Novel view synthesis from a single image is an important problem in computer vision. Several sources of randomness and ill-posedness make the problem extremely challenging. I will present three papers from over the course of my research career, each taking a very different perspective and technical approach to this problem. As the talk progresses, I will explain how I have come to regard 3D generative modeling and 3D novel view synthesis as closely connected, and give supporting evidence. The final paper I will present is ZeroNVS: Zero-shot 360-degree View Synthesis from a Single Real Image, my most recent paper, which is currently in submission.

Bio

Kyle Sargent is a second year PhD student in the Stanford Vision Lab, advised by Jiajun Wu and Fei-Fei Li. He works on 3D generative models and novel view synthesis. He has written several papers for top vision conferences.
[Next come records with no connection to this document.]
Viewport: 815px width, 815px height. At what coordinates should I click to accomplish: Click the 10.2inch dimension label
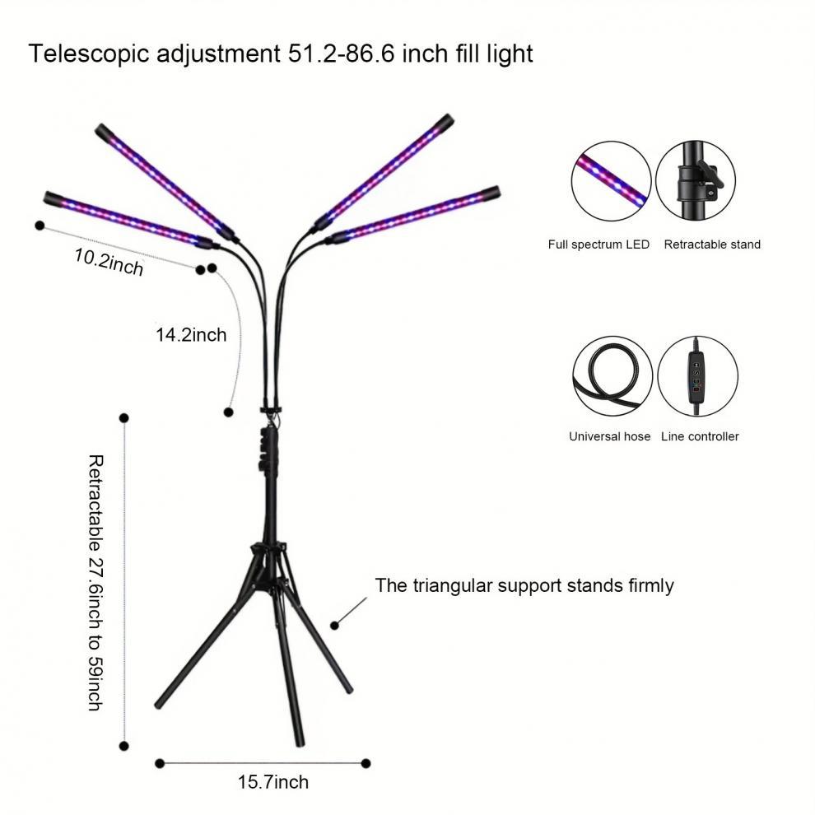pos(109,262)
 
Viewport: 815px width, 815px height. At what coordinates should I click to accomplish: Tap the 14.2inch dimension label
pos(191,334)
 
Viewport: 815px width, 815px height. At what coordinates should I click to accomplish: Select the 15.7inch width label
pos(273,781)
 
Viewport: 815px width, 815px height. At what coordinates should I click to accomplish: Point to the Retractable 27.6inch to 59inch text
pos(95,582)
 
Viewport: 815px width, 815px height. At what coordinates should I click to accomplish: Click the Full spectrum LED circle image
pos(611,181)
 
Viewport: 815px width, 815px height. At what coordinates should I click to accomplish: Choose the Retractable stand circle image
pos(696,181)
This includes two first or co-first authored Best Paper Finalists, at CVPR2022 and ICCV2023. Prior to joining Stanford, he was an AI Resident at Google Research, and prior to that, he was an undergraduate at Harvard.

Using Deep Generative Models for Representation Learning and Beyond
by Daiqing Li
Date: Thursday, Dec. 7
Time: 16:00
Location: Online Call via Zoom

Our guest speaker is Daiqing Li from Playground.
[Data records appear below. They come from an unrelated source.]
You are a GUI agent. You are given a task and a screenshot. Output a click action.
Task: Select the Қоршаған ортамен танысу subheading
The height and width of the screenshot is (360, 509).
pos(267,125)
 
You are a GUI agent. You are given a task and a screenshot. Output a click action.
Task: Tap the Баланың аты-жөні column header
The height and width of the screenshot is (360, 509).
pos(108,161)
You are all cordially invited to the CVG Seminar on December 7th at 4 pm CET

  • via Zoom (passcode is 102781).

Abstract

Diffusion-based deep generative models have demonstrated remarkable performance in text condition synthesis tasks in images, videos, and 3D. In this talk, I will talk about how to use large-scale T2I models as vision foundation models for representation learning and other downstream tasks, such as synthetic dataset generation and semantic segmentation.

Bio

Daiqing Li is currently serving as a research lead at Playground, where their primary focus lies in advancing the realm of pixel foundation models. Previously, Daiqing held the position of senior research scientist at the NVIDIA Toronto AI Lab. In this capacity, their research encompassed a broad spectrum, including computer vision, computer graphics, generative models, and machine learning. He collaborates closely with Sanja Fidler and Antonio Torralba in NVIDIA and several of his works have been integrated into NVIDIA products, notably Omniverse and Clara. Daiqing graduated from the University of Toronto and has been recognized as the runner-up for the MICCAI Young Scientist Awards. His recent research focuses on using generative models for dataset synthesis, perception tasks, and representation learning. He is the author of SemanticGAN, BigDatasetGAN, and DreamTeacher.